Or, to give more weight to fold-changes in the gene ranking, one might use:
fit <- treat(fit, lfc=log2(1.2))
topTreat(fit, coef=ncol(design))
## logFC AveExpr t P.Value adj.P.Val
## 79727 -7.967585 6.885753 -92.45334 4.136977e-08 2.500193e-05
## 10485 7.716040 6.759981 87.65236 5.144712e-08 2.500193e-05
## 51440 7.742719 8.076993 86.85248 5.346975e-08 2.500193e-05
## 3765 7.837163 6.820542 79.50812 7.733537e-08 2.500193e-05
## 127254 6.619733 6.211827 75.74582 9.257224e-08 2.500193e-05
## 477 6.702730 10.097521 71.87338 1.153532e-07 2.500193e-05
## 26052 7.525391 8.067417 72.03942 1.159934e-07 2.500193e-05
## 7143 6.078910 5.941416 67.16788 1.507634e-07 2.500193e-05
## 3208 6.857143 7.426971 67.07065 1.542778e-07 2.500193e-05
## 777 5.920557 6.272886 65.76432 1.639550e-07 2.500193e-05
The function treat() tests if the absolute log fold change is greater than the indicated value (log2(1.2)), rather than 0.
15.5 Differential expression: voom
When the library sizes are quite variable between samples, then the voom approach is theoretically more powerful than limma-trend.

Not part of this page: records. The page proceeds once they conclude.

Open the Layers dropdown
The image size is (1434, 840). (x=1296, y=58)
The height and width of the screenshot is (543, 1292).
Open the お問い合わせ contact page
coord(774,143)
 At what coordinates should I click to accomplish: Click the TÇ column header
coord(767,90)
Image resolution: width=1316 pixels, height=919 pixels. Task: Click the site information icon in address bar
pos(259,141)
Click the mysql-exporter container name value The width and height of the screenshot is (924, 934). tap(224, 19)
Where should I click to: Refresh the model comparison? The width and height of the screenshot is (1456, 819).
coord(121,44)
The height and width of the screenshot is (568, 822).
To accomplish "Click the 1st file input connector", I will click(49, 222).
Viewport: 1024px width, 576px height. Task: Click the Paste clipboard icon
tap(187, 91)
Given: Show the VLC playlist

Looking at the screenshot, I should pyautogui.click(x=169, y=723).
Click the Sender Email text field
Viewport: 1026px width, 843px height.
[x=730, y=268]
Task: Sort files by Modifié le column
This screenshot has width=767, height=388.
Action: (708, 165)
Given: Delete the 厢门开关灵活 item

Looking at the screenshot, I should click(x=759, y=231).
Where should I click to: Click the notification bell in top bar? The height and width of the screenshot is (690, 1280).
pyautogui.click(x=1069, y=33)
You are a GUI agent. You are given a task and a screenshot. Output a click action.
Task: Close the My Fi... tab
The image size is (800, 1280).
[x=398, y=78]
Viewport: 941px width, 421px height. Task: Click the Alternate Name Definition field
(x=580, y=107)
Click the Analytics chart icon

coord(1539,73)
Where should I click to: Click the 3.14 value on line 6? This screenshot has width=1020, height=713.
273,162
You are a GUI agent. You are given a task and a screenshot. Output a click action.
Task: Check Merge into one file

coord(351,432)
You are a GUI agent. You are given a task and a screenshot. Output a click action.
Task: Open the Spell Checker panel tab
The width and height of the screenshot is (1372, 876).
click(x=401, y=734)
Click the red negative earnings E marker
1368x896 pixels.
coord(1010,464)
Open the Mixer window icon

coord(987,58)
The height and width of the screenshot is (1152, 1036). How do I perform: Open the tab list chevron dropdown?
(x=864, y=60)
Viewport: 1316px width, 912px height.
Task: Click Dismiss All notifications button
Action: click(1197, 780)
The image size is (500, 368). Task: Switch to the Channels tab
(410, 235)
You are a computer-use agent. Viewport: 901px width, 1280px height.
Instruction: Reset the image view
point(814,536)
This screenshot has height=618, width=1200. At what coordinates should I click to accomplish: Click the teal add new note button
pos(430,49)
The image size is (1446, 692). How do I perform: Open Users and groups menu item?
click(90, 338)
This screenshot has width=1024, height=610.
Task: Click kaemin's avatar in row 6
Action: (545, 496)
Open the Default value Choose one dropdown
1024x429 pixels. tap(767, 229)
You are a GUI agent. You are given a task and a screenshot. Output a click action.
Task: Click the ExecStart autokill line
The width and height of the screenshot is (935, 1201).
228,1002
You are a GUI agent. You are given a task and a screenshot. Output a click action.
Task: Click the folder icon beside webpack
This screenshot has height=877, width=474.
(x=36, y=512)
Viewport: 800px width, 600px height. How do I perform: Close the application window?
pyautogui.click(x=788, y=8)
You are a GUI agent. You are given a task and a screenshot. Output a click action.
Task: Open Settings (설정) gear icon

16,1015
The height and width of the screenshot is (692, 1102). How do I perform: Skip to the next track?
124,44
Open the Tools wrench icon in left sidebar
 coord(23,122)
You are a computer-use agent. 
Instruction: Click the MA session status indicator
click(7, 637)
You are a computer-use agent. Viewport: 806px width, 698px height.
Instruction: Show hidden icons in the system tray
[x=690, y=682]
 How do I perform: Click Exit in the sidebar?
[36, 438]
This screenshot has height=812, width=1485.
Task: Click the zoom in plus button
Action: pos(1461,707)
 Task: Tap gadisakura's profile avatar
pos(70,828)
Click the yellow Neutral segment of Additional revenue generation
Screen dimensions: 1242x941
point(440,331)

In this approach, the voom transformation is applied to the normalized and filtered DGEList object:
v <- voom(dge, design, plot=TRUE)
In the plot, each point represents a gene, with the x-axis showing the average expression in log2 counts per million reads and the y-axis showing the square root of the residual standard deviation of expression in log2 counts per million reads.
The voom transformation uses the experiment design matrix, and produces an EList object.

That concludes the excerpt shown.